Work to be completed: The expected output is each line below containing "will", copied in full.

··········

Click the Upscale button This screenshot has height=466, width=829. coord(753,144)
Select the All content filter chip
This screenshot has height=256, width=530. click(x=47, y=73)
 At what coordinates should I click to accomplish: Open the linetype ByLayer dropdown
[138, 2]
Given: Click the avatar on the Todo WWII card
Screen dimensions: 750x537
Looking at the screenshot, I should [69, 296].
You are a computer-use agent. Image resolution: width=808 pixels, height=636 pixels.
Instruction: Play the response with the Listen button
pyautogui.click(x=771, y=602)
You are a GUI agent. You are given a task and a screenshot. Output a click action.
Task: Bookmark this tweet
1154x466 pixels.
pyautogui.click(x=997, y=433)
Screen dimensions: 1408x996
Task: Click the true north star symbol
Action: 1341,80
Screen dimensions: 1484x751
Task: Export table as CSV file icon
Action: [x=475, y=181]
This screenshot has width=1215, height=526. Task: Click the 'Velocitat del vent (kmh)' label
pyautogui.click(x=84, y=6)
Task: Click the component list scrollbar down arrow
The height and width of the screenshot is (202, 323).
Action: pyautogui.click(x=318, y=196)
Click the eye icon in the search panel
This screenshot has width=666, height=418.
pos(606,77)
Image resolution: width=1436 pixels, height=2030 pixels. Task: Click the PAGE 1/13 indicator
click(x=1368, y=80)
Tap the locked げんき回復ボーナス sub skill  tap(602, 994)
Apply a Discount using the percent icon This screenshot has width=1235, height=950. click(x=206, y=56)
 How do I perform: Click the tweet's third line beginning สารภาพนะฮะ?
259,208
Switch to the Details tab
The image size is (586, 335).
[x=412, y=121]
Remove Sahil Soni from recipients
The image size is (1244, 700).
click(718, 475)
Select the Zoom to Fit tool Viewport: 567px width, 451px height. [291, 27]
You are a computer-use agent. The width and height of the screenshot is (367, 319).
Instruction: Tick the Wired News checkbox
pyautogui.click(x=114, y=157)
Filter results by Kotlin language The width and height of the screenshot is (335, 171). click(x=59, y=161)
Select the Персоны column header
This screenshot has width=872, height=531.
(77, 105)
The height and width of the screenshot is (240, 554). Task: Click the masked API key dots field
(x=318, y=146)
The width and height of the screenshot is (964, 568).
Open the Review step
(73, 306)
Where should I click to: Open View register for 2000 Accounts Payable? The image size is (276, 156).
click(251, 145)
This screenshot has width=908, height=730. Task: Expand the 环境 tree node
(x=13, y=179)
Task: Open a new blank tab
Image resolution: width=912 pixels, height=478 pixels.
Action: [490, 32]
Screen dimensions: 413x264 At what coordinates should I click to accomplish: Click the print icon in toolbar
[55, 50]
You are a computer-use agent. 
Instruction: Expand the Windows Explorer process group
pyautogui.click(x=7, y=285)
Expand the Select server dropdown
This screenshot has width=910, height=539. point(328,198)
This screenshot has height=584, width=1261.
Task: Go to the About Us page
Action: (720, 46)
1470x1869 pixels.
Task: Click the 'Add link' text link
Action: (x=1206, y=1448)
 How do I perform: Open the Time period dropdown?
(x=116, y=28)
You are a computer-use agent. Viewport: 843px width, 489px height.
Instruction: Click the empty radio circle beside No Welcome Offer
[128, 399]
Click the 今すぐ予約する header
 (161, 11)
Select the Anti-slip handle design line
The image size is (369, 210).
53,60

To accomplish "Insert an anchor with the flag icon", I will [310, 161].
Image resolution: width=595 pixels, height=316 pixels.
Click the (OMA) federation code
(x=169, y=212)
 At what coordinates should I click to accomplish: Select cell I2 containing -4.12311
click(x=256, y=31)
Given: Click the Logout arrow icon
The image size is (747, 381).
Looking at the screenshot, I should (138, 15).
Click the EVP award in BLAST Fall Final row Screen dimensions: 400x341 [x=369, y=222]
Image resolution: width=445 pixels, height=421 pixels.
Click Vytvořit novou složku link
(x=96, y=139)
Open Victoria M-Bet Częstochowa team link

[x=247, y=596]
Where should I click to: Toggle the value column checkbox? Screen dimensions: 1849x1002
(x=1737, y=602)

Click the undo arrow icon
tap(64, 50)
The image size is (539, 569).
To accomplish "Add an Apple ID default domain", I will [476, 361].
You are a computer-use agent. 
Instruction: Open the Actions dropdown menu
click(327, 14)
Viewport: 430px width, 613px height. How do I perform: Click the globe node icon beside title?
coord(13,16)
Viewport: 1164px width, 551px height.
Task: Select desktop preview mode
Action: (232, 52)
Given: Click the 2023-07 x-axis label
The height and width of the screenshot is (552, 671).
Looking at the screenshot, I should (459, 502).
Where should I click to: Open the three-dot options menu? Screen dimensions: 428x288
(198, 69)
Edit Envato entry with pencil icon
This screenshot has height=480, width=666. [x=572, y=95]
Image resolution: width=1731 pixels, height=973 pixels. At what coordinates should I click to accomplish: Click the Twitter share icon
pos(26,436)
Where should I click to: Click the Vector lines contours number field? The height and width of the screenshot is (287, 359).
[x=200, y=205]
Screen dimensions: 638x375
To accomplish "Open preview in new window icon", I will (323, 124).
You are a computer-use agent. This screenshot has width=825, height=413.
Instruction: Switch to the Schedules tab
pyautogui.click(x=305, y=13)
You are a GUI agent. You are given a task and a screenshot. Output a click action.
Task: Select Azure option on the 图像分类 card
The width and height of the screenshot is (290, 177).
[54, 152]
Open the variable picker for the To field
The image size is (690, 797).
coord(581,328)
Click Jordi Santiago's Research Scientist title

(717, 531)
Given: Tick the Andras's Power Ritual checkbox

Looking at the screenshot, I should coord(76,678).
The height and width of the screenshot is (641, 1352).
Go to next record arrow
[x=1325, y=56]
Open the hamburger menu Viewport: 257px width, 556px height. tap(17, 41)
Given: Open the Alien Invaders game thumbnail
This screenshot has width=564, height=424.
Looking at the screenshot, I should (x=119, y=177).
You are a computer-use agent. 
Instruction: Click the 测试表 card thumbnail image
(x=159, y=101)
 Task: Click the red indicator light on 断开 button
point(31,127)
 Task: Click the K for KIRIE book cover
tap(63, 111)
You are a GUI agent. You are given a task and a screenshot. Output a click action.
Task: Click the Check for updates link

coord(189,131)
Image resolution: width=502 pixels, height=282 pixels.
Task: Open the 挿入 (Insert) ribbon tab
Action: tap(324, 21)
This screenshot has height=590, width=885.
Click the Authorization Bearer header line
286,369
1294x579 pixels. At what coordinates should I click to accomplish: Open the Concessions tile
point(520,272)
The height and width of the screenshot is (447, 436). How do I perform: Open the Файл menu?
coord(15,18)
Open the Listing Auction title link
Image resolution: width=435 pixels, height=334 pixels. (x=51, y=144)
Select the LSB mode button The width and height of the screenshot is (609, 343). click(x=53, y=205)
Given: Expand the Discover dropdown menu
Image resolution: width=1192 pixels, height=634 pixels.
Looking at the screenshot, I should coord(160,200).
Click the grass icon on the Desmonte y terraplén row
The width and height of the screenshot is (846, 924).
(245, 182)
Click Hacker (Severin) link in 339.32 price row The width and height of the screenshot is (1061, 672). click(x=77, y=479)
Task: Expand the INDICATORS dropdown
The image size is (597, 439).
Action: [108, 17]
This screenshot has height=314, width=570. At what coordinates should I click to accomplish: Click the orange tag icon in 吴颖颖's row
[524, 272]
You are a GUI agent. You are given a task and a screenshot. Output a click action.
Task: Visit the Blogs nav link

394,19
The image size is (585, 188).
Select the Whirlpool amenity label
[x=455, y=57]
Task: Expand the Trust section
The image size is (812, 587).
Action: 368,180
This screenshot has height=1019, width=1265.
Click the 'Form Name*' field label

··········

Result of this exercise:
To accomplish "Insert an anchor with the flag icon", I will [310, 161].
To accomplish "Add an Apple ID default domain", I will [476, 361].
To accomplish "Open preview in new window icon", I will (323, 124).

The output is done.